> **TASK OBJECTIVE**: In the passage on three rare medical books below, who published the 1808 French translation of Auenbrugger's work on percussion?

BEGIN SUPPLIED PASSAGE

Scroll down this page to see three selections from our collection. Researchers interested in our collections should consult Research the page in this website.

Rene DESCARTES (1596-1650) De Homine. Figuris et Latinitate Donatus a Florentio Schuyl. Luduni Batavorum [Leyden] Apud Petrum Leffen & Franciscum Moyardum, 1662.

Published shortly after his death, De Homine established the philosophy of modern physiology based on the suggestion that man be viewed as a machine and part of the natural world.Our copy has the "phoenix rising" title page and the beautiful flap illustration of the heart. It is the first edition.

 

Leopold AUENBRUGGER (1722-1809) Inventum Novum ex Percussione Thoracis Humani ut Signo Abstrusos Interni Pectoris Morbos Detegendi. Vindobonae [Vienna] J.T. Trattner, 1761.

This seminal work on immediate percussion as a diagnostic tool remained little known until J.N.Corvisart, physician to Napoleon, published a French translation in 1808. Our library owns two copies of the first edition, first issue, one, a tall copy once owned by the H. K. Cushing family and the other from the library of the medical historian, Henry Handerson. In addition to the original work and Corvisart's translation, our collections hold the first (largely ignored) French translation of Rosiere de la Chassagne (1770) and the publication of Maximilian Stoll (1786) of Vienna whose favorable comments on Auenbrugger's research caught the attention of Corvisart.

 

René Théophile Hyacinthe LAËNNEC (1781-1826) De L'Auscultation Mediate ou Traité du Diagnostic des Maladies des Poumons et du Coeur. Two volumes, Paris, J.A.Brosson & J.S. Claude, 1819.

Laennec invented the stethoscope and made it available through his publisher. With this new tool, the physical diagnosis of diseases was revolutionized. Our mauve paperbound copy is the first edition, first state (without the cancel).

END SUPPLIED PASSAGE
BEGIN COLLECTED DATA

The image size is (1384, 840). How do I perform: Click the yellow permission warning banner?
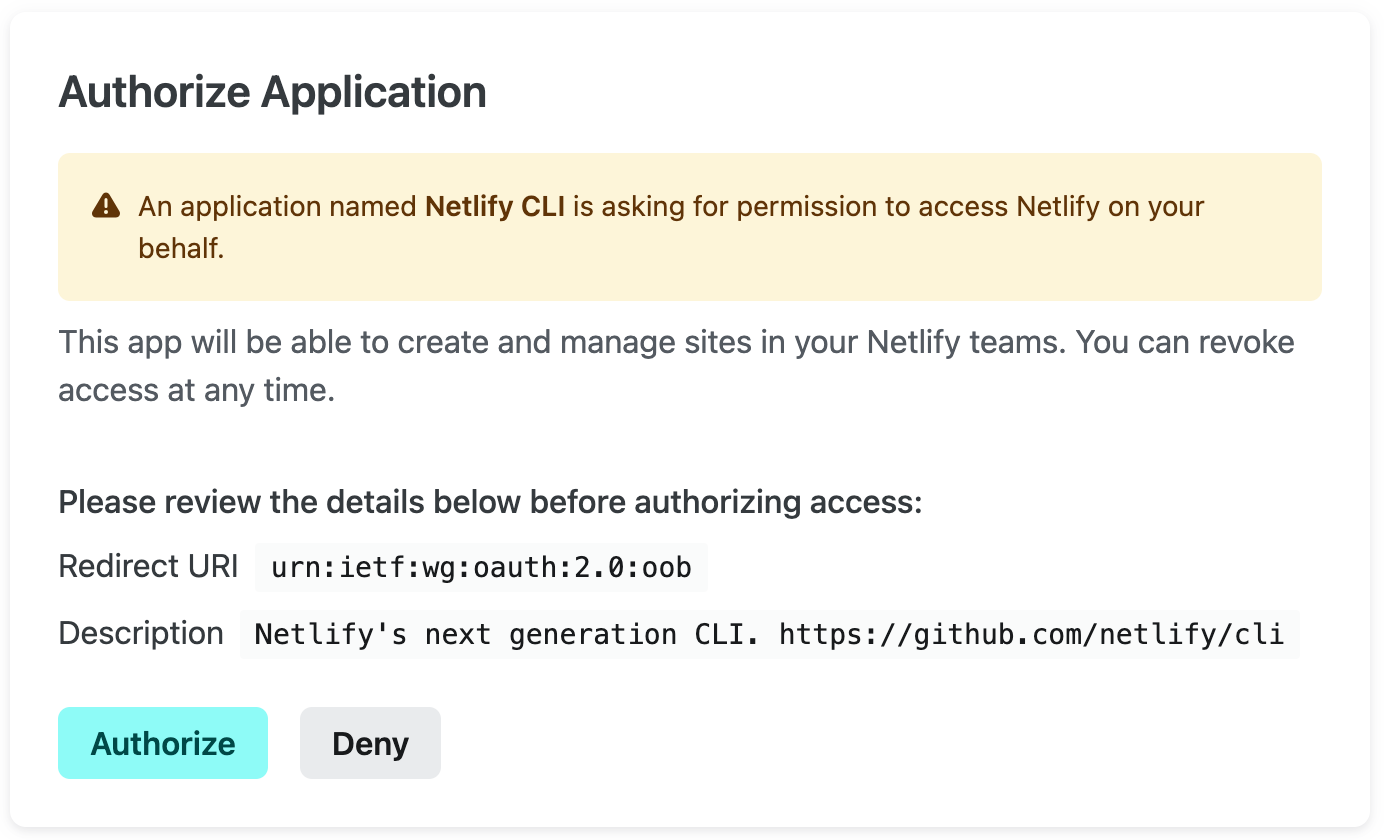coord(690,270)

END COLLECTED DATA

> **RESULT OF THIS TASK**: J.N. Corvisart, physician to Napoleon.